Passage to read ->

Google intends to add drive-by download protection to all Chrome versions, except the one that ships for iOS, which isn't based on the Chromium engine, but on WebKit (Safari's engine), where this type of protection isn't yet supported.
Browsers like Internet Explorer and Firefox have been blocking some types of drive-by downloads for years, since at least 2015, but none block automatic downloads from sandboxed iframes.
Because this is a pretty useful security feature, other browsers based on Chromium --such as Opera, Vivaldi, Brave, and soon Microsoft Edge-- are also expected to deploy it as well.
In the long run, this feature is expected to thwart quite a few malvertising campaigns --criminal groups that hide malicious code inside ads to drop malware-laced files on users' computers.
The feature isn't expected to stop drive-by download attacks part of "watering hole attacks," a term used to describe when hackers compromise a website and leave a hidden iframe behind to trigger the drive-by download. This is because hackers already have access to a compromised site's source code, and they can just use the iframe attribute that Google engineers plan to add to instruct Chrome to disable the drive-by download protection when rendering those iframes.
Roughly 0.002117 percent of all pages loaded in Chrome trigger a drive-by download, according to Chrome statistics [1, 2].

Supplied material ->
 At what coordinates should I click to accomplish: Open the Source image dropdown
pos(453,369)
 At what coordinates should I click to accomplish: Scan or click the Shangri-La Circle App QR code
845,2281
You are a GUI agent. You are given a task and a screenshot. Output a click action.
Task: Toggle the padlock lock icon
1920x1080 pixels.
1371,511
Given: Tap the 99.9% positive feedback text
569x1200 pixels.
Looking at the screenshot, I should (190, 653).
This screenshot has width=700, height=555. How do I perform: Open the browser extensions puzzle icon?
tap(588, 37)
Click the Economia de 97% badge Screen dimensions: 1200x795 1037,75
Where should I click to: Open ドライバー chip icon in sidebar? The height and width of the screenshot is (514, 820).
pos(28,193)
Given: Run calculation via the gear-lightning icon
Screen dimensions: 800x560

What you need to do ->
A) Shorten the paragraph of the Chrome download-protection passage that begins "The feature isn't expected to stop" into a few bullet points, keeping its main facts.
B) Reproduce every line of the entries in Block 1 without any changes.
The Chrome passage and the entries have nothing to do with each other.

Solutions to each task ->
A)
- The feature probably won't stop drive-by downloads used in "watering hole attacks."
- In these attacks, hackers break into a website and leave a hidden iframe that triggers the download.
- Because the hackers already control the site's source code, they can add the iframe attribute Google plans to introduce.
- That attribute tells Chrome to turn off the drive-by download protection for those iframes.

B)
 At what coordinates should I click to accomplish: Open the Source image dropdown
pos(453,369)
 At what coordinates should I click to accomplish: Scan or click the Shangri-La Circle App QR code
845,2281
You are a GUI agent. You are given a task and a screenshot. Output a click action.
Task: Toggle the padlock lock icon
1920x1080 pixels.
1371,511
Given: Tap the 99.9% positive feedback text
569x1200 pixels.
Looking at the screenshot, I should (190, 653).
This screenshot has width=700, height=555. How do I perform: Open the browser extensions puzzle icon?
tap(588, 37)
Click the Economia de 97% badge Screen dimensions: 1200x795 1037,75
Where should I click to: Open ドライバー chip icon in sidebar? The height and width of the screenshot is (514, 820).
pos(28,193)
Given: Run calculation via the gear-lightning icon
Screen dimensions: 800x560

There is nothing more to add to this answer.